Bunch of bananas © R. Domergue, CIRAD

Banana and plantain

Banana is the third leading tropical fruit crop. Some 85% of what is produced is consumed locally, and it therefore plays a significant role in food security in the African, Latin American and Asian countries where it is grown. It is also the world's most exported fruit, and is economically and socially vital for producing and exporting countries, where it generates substantial revenue and is a major source of jobs, primarily in rural areas. CIRAD therefore works to help players in the banana and plantain value chains to innovate with a view to greater sustainability, including on a territory scale.

 

The figures for the banana and plantain value chains

140 million tonnes of dessert and and cooking bananas are produced each year in more than 150 countries across Latin America, Africa, Asia and the Middle East.
The number of varieties grown is huge: more than 1000!
83 million tonnes of dessert bananas are produced per year, including 65 million of the Cavendish variety alone. Some 21 million tonnes are produced for export.
57 million tonnes of cooking bananas (plantain and others) are produced each year, primarily for local consumption, including 20 million tonnes of plantain, more than 50% of which is produced in Africa.

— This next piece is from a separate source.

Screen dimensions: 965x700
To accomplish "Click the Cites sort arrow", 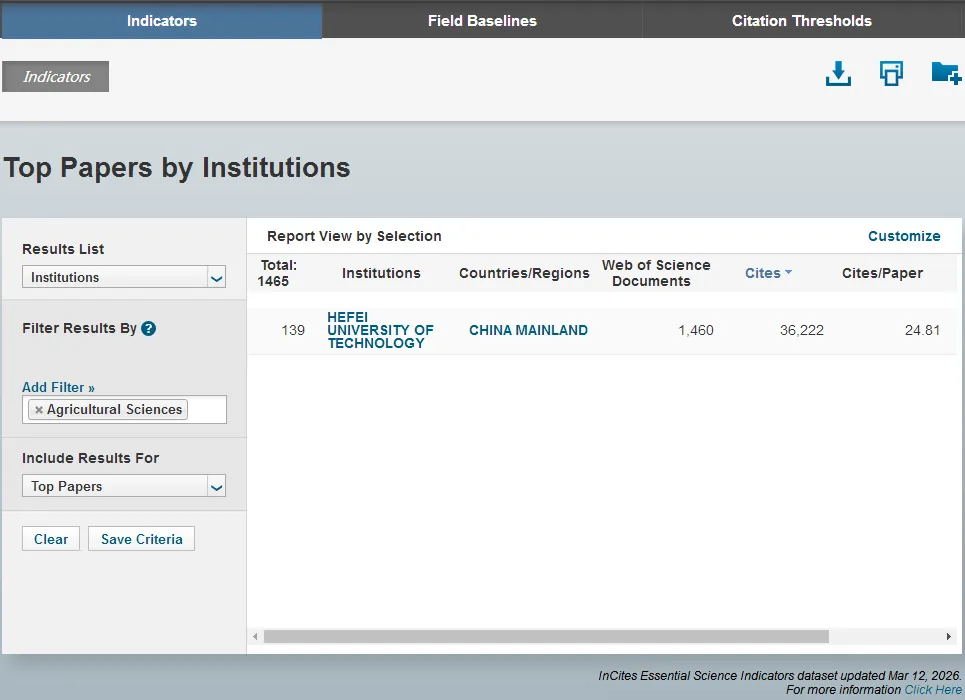I will [x=788, y=272].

There are many types of production systems, from traditional multi-species smallholdings to intensive production units on industrial plantations.

The issues

The banana and plantain value chains face numerous challenges if they are to survive in the face of  various threats (emerging diseases, climate change), and to become sustainable in terms of the practises used.

The production methods used – primarily intensive monocropping – and the complex global trade system into which they fit makes export bananas a high-impact product: pollution, deforestation, working conditions and risks, and inequitable sharing of the value generated. Those intensive production systems also face technical obstacles linked to the development of resistance to phytosanitary products and successive bans on their use. A complete overhaul of production systems is therefore required, to make them more virtuous.

CIRAD's objectives

  • To guarantee the future of the crop in the face of traditional and emerging diseases and global threats such as climate change.
  • To help develop sustainable intensive dessert banana production, by reducing the adverse environmental impact of industrial plantations, particularly their use of pesticides.
  • To make the value chains more economically and socially sustainable: fostering fair value distribution, covering the cost of innovation, developing new markets, improving working conditions, and integrating the value chains into the societies and territories concerned.
  • To foster food security and self-sufficiency in cooking banana (plantain) producing countries by making cropping systems more productive and resilient.